After graduation, he attended law school in Bremen, Berlin and Brussels before specializing in information and communications technology law in Hanover, Germany and Oslo.

In Bremen, he met Manuel Sarrazin, a German Greens federal MP, who recalled Albrecht as an “awake student, participating, reading the stuff … [but also] a party guy — sometimes a bit too much. I have seen him pogo dancing. Parties and youth organizations are a good combination.”

By 2006, Albrecht had become the federal spokesperson of the Young Greens, a position he held until 2008.

“He became very visible because he was a real expert on many issues,” said Rebecca Harms, a fellow German Greens MEP.

She suggested he run for leader of the Green party in Lower Saxony, but he had his sights on Brussels.

“For what I want to do and what I want to change, the best place to be is here in the European Parliament,” said Albrecht.

As Parliament’s rapporteur for the data protection regulation, Albrecht managed to forge a broad consensus in March 2014, despite the record 4,000 amendments filed. When the vote came, 621 members were in favor of the text he presented, 10 were against and 22 abstained.

Pendulum swings back

Albrecht concedes Snowden’s revelations of mass surveillance, just a few months earlier, helped sway many votes for stricter protections.

Post-Paris, the pendulum has swung back. And that could influence European debates on a number of laws in the pipeline, including the Passenger Name Record for travelers on international flights and the Umbrella Agreement that sets out data protection terms for transfers between EU and U.S. law enforcement.

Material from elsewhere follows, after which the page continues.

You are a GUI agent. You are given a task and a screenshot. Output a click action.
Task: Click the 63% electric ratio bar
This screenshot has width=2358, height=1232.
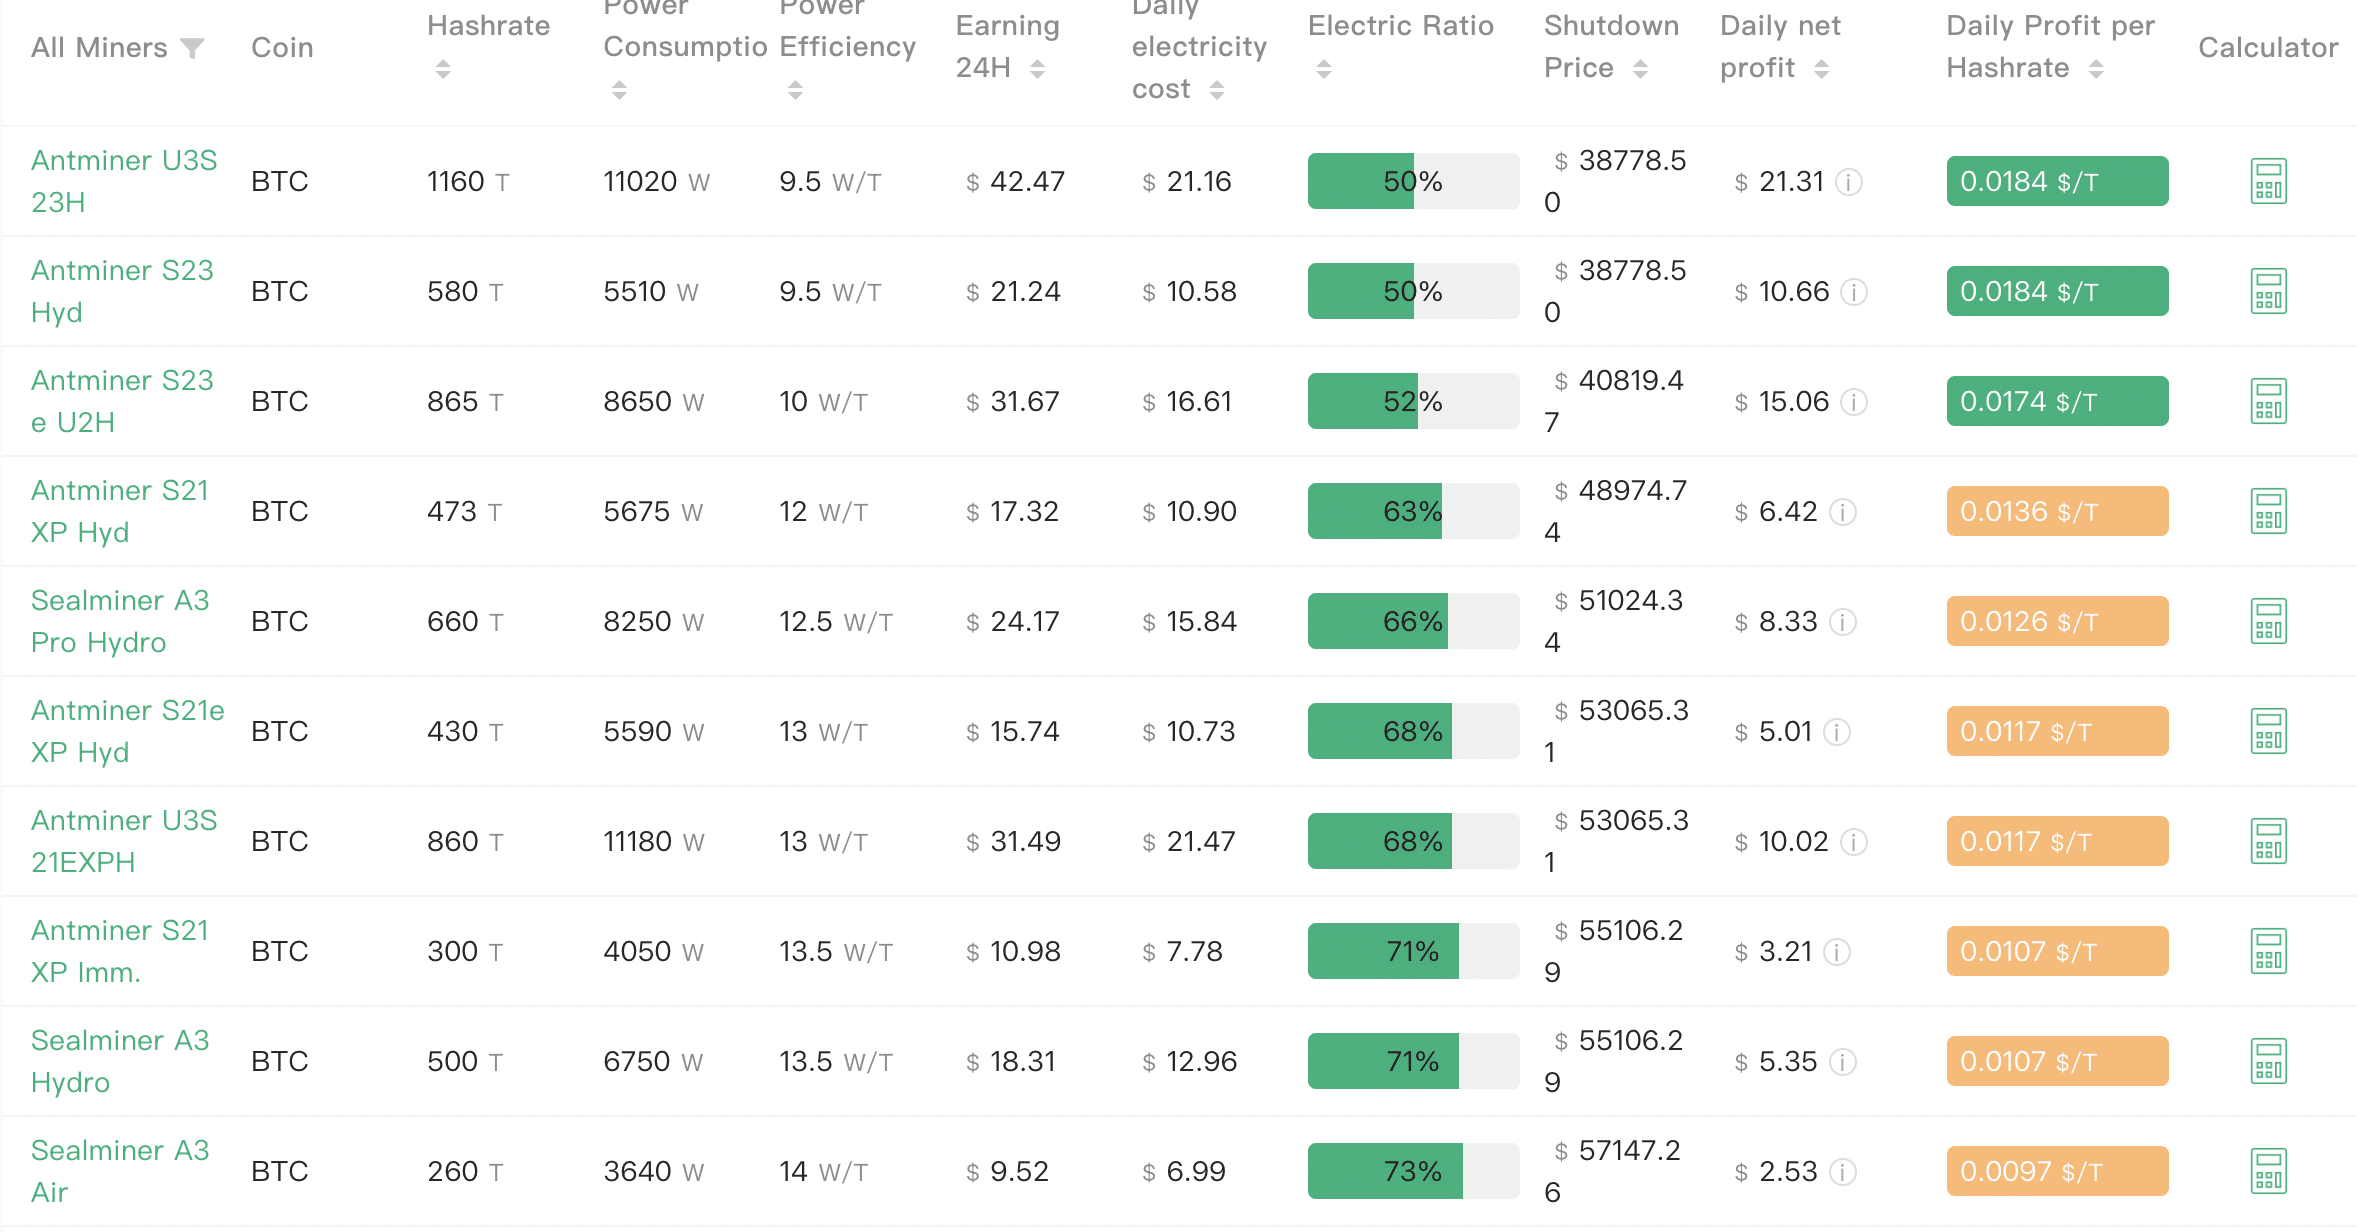pyautogui.click(x=1412, y=511)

But Albrecht stands firm: “Parliamentarians need to assure the rule of law still applies. Otherwise there would be no difference anymore between our societies and those who don’t care about these values.”

 

Some at the Commission wondered how such an important piece of legislation could land in the hands of a relative novice of a minority group, said Pauline Rouch, a former cabinet member of then-Commission Vice-President for Justice Viviane Reding. (Reding too was in charge of the Data Protection Regulation at the time, on behalf of the Commission)

“He adapted to the ecosystem, like any animal would,” Rouch added.

Albrecht said being underestimated helped him be successful. Yet, he admitted he had to adjust and soften his approach.

While Albrecht has been willing to compromise with opposing political groups, he digs in with the tech industry.

“He is not very interested in hearing something that is not of the same ideology,” said a former tech lobbyist who requested anonymity to protect his current position.

Albrecht swept aside such assertions with, “I try to really get [the lobbyist’s] minds into a different direction instead of copy-pasting what they say and leaving them in the world they are in.”

His colleagues describe him as knowledgeable, strong on substance and at ease with technical audiences.

“He has created a very strong brand: ‘human rights in the digital age.’ In politics today, you need to be specialized, you need to try to be known for something. He has observed that maxim,” said Labour MEP Claude Moraes, chair of the LIBE committee and Albrecht’s boss on paper. “He is definitely one of Parliament’s strong players.”

Albrecht seems eager to show that he’s struggling to come to terms with the fact that he is one of them.

“Politicians have a lot of weaknesses. After a certain time in politics they tend to be quite uncreative,” he said.

Max Schrems, the young Austrian who helped take down the U.S.-EU safe harbor data agreement, said, “I see him as a political citizen who holds an office in the Parliament.”

It’s unclear how long Albrecht will remain in office. “If you are young,” he said, “you should have different plans in your life.”

But the data protection regulation will influence the social, economic and legal future of Europe for years to come.

Ivo Oliveira, Hans Von Der Burchard, Quentin Ariès contributed to the reporting.